Siemens also supported the training of a local workforce of 600 engineers and technicians that will run the plants after handover. In addition, at the beginning of March 2017 Siemens struck a strategic alliance agreement with Germany’s Federal Ministry for Economic Cooperation and Development (BMZ) to support occupational training of around 5500 of the local workforce over four years. The agreement aims to create a new sustainable training platform that will be servicing many industries and SMEs in Egypt.
As part of the agreement, Siemens joined forces with the Deutsche Gesellschaft für Internationale Zusammenarbeit (GIZ) GmbH on behalf of BMZ, to set up and run a joint training centre as well as strengthen an Egyptian public vocational training institute. The programme is designed in line with Egypt’s objectives outlined in ‘Egypt Vision 2030’ to promote long-term economic growth, create new jobs and increase the competiveness of Egyptian industries.
Power of a promise
Egypt’s gas fired megaproject is not only of significance to the country’s long-term prospects and its people but also to the power industry in terms of what is possible.
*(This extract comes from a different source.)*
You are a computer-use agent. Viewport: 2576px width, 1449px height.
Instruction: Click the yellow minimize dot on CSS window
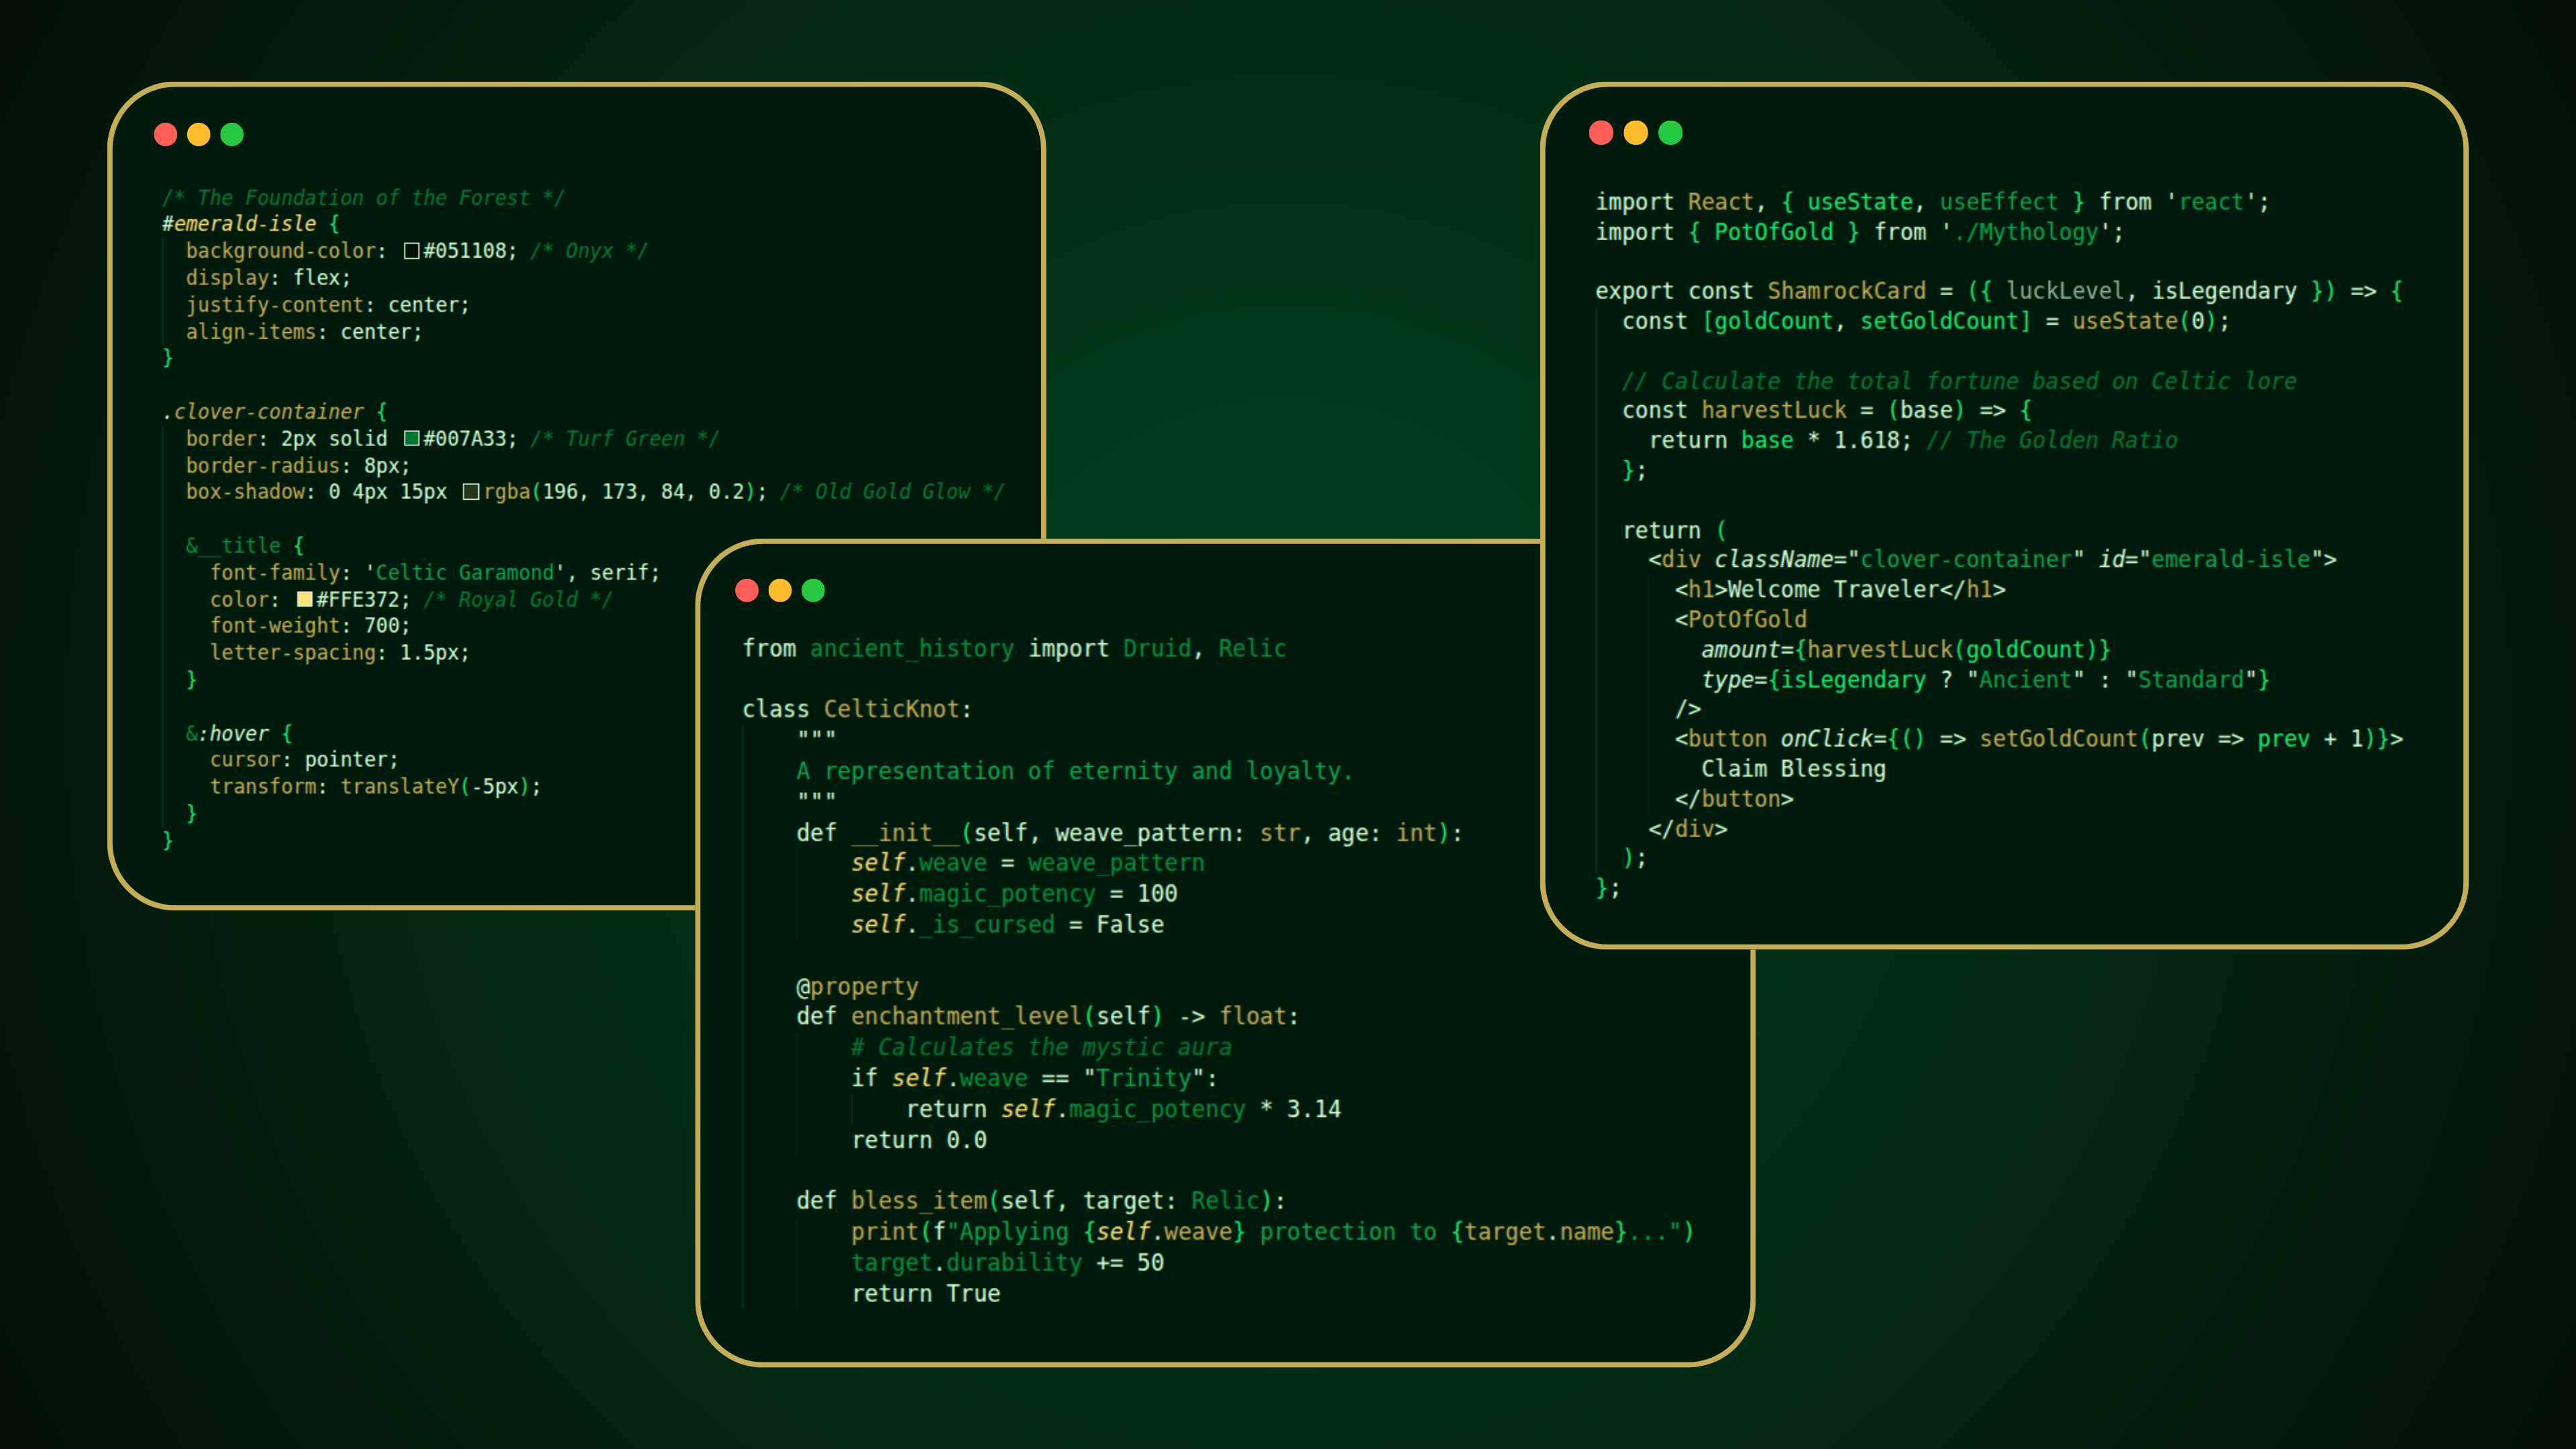tap(199, 134)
The milestone of first power to the grid took place in January 2017, i.e. 4.8 GW to the grid in just 18 months. The total 14.4 GW was connected to the grid in June the following year, fulfilling the promise that Siemens made to the Egyptian government.
Hesham Hegazy, CEO of Elsewedy PSP said: “In 2014, people were saying it was impossible to deliver first power from Attaka in six months. But that success story paved the way for the megaproject and the future.”
During the press visit to Beni Suef, Karim Amin, CEO of Siemens PG Sales and Customer Operations summed up his feelings, saying: “The project really is a dream come true, not only for the [power] industry but also for the people around this area – the shops that are growing and the economy that is developing.”